I apologise if this seems too trivial which is why I am a bit suspicious.
I essentially need to prove that given ideals $I, J$ in a commutative ring $A$, $I \subset J$ iff $I_m \subset J_m$ in $A_m$, for all maximal ideals $m$ in $A$.
I proceeded as thus : Supposing $I \subset J $, take $\frac{x}{s} \in I_m$, where $x \in I$, $\implies x \in J$, $\implies \frac{x}{s} \in J_m$.
Conversely if $I_m \subset J_m$ in $A_m$, then take $x \in I$, $\implies \frac{x}{s} \in I_m, \implies \frac{x}{s} \in J_m$ and consequently $x \in J$.
Is this all there is to it??Or are there any loopholes that I havent been able to perceive??
The mistake in the OP's argument was discussed in the comments. Let give a proof (which differs from the one proposed in the comments which I think needs some finiteness-assumptions on the ideals; I was assuming $A$ is noetherian, I guess).
Given ideals $I,J\subset A$ such that $I_m \subset J_m\subset A_m$ for each maximal ideal $m\subset A$ we claim that $I\subset J$.

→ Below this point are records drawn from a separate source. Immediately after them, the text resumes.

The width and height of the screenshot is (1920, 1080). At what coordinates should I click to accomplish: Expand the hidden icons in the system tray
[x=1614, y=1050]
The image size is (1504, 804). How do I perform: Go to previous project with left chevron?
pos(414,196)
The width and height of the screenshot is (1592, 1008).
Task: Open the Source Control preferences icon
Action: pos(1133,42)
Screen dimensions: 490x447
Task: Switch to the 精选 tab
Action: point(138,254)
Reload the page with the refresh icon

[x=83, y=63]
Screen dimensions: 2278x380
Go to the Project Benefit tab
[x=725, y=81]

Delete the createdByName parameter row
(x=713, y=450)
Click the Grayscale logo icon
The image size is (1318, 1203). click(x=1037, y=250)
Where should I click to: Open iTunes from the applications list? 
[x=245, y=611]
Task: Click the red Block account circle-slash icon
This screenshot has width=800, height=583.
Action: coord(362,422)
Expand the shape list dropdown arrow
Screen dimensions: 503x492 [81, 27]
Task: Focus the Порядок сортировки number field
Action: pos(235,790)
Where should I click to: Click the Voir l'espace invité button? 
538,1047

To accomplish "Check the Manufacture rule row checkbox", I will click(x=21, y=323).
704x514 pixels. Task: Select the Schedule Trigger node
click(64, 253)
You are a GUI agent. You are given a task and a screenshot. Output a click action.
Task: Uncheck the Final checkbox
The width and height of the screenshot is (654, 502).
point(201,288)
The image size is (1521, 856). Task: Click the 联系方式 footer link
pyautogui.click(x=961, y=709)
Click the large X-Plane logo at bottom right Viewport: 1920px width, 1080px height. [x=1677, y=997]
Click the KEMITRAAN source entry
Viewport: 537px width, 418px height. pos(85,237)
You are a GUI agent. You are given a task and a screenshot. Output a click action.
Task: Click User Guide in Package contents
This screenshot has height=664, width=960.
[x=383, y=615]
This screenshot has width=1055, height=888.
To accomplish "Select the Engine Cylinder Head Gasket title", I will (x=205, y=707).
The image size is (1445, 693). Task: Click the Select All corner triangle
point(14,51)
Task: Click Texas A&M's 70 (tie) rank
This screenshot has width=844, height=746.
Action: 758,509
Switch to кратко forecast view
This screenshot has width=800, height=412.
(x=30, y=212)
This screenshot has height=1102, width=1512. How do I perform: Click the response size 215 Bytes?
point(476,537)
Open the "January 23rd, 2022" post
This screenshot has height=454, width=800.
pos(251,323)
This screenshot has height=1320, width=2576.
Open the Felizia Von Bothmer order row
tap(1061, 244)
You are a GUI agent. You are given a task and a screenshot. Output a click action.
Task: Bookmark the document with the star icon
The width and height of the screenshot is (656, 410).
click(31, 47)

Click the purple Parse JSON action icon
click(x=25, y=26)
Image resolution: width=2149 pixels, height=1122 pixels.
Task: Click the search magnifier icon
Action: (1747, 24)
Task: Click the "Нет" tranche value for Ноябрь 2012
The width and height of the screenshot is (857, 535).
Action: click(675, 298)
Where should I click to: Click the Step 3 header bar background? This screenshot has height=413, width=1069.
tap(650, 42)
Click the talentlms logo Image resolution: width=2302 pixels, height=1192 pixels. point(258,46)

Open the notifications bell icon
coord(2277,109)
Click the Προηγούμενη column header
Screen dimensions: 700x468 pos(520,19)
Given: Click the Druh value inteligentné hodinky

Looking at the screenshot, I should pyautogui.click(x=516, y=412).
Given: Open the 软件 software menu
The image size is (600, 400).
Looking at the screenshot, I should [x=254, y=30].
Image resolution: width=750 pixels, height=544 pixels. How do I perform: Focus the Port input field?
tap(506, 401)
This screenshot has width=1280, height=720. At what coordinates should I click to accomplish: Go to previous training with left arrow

Let $f\in A$ be an arbitrary element and consider the ideal $(J:f) = \{a\in A\mid af\in J\}$. If $S\subset A$ is a multiplicative subset, then $f\in S^{-1}J$ holds if and only if $S\cap(J:f)\neq\emptyset$. In particular, if $m\subset A$ is a maximal ideal, then $f\in J_m$ if and only if $(J:f)$ is not(!) contained in $m$. Consequently, if $f\in J_m$ for each maximal ideal, then $(J:f)$ is not contained in any maximal ideal which is possible only if $(J:f) = A$; equivalently, if $f\in J$. Applied to each element of $I$ separately this implies that if $I_m\subset J_m$ for each maximal ideal $m\subset A$, then $I\subset J$.